*INFORMATION SHOWN:*
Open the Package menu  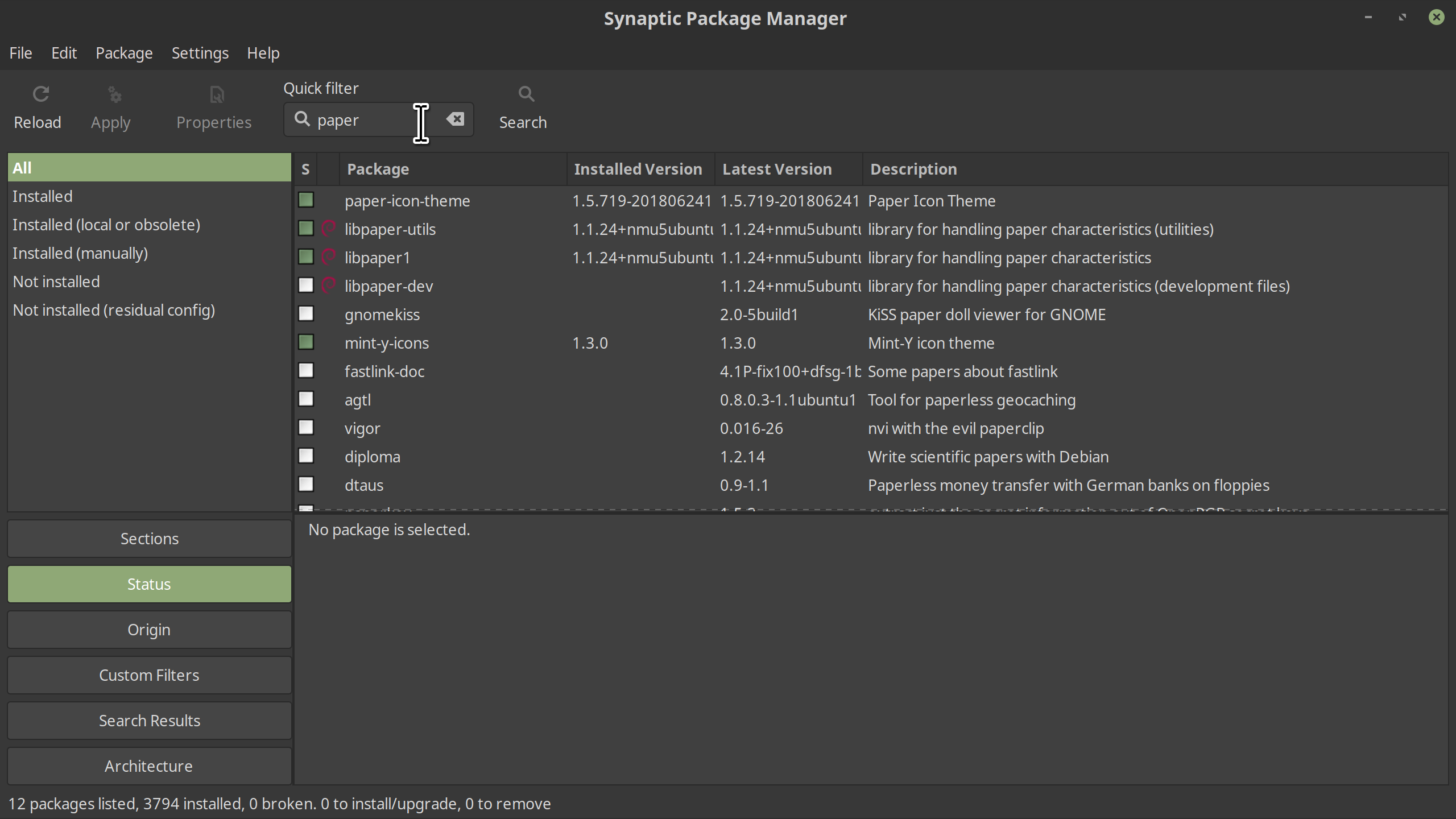(x=124, y=53)
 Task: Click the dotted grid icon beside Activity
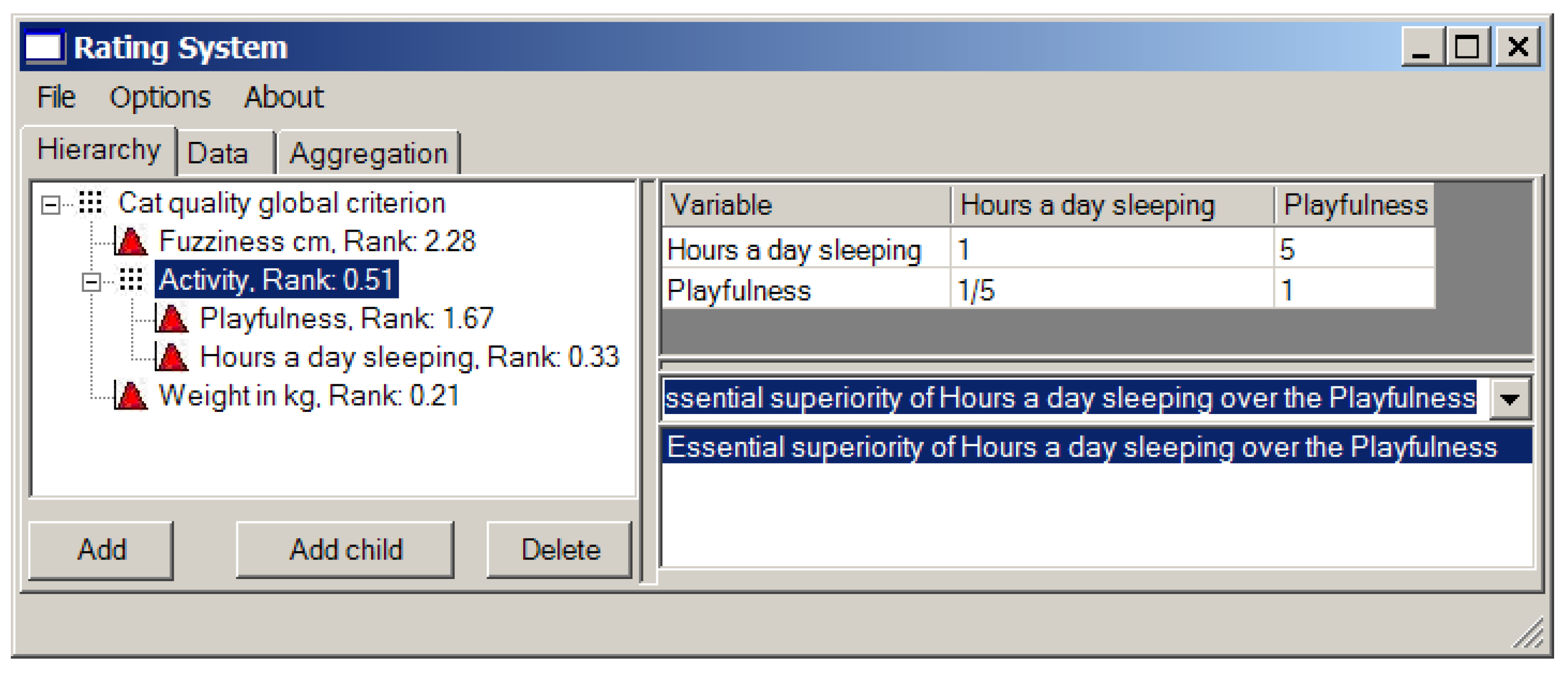[x=131, y=280]
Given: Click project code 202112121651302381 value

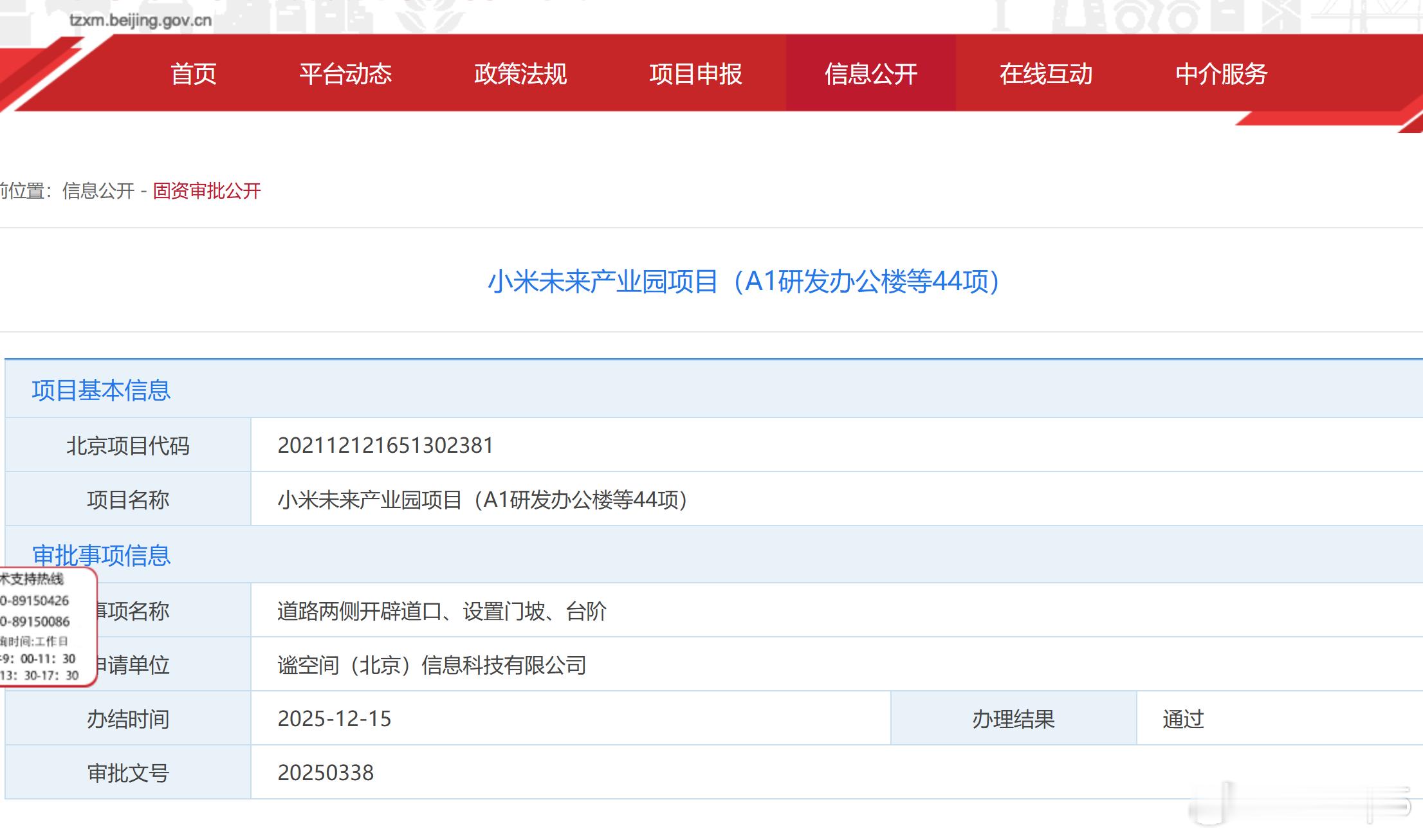Looking at the screenshot, I should point(385,446).
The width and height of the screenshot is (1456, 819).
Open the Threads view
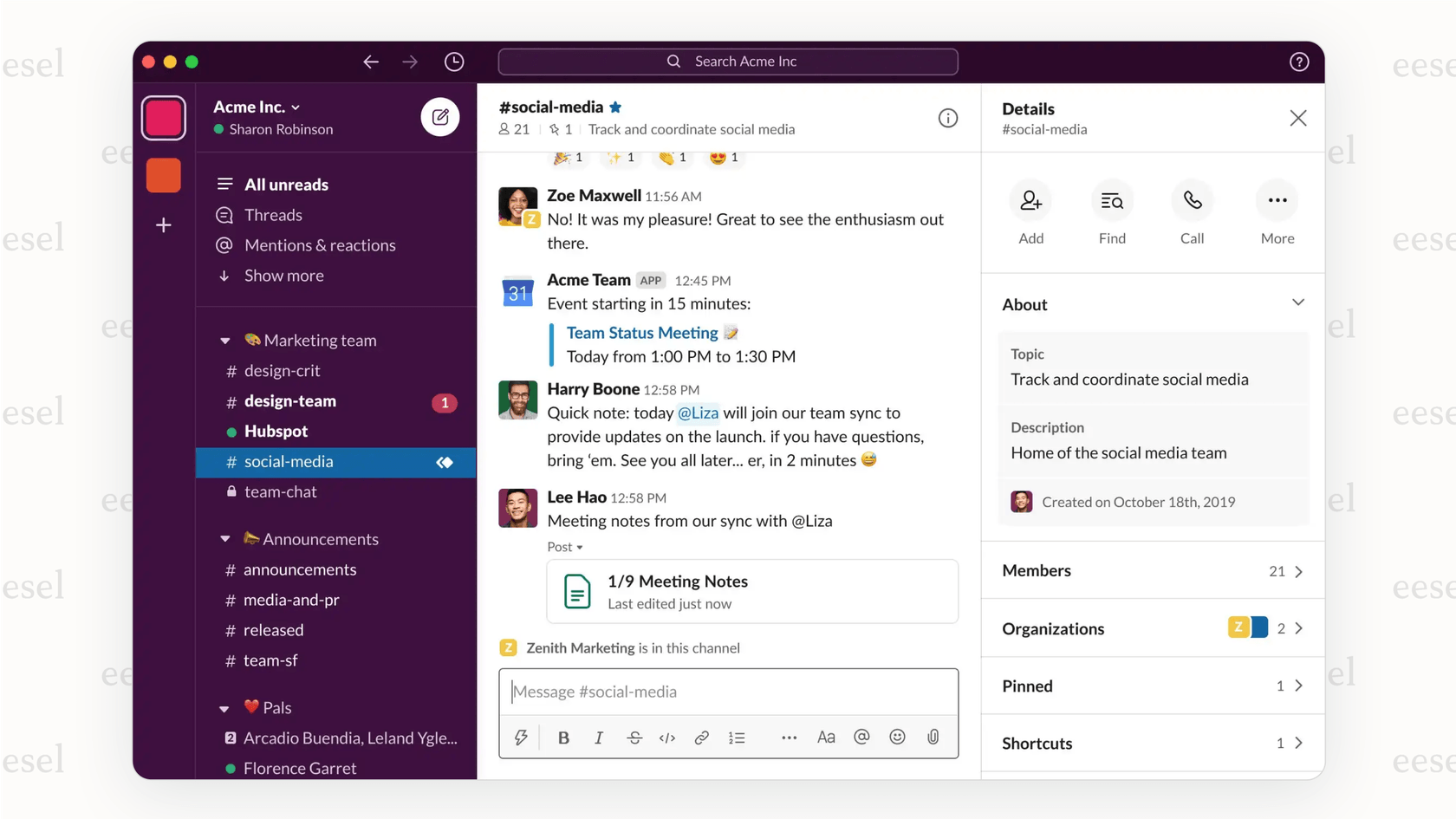(273, 215)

*WHAT YOU WILL DO:* When you reach the line containing "Task: Click the" in the records above, write out that line and every line after it through the end, exactly, but omit the pictures.

*SOLUTION BELOW:*
 Task: Click the dotted grid icon beside Activity
[x=131, y=280]
Given: Click project code 202112121651302381 value

Looking at the screenshot, I should point(385,446).
The width and height of the screenshot is (1456, 819).
Open the Threads view
(273, 215)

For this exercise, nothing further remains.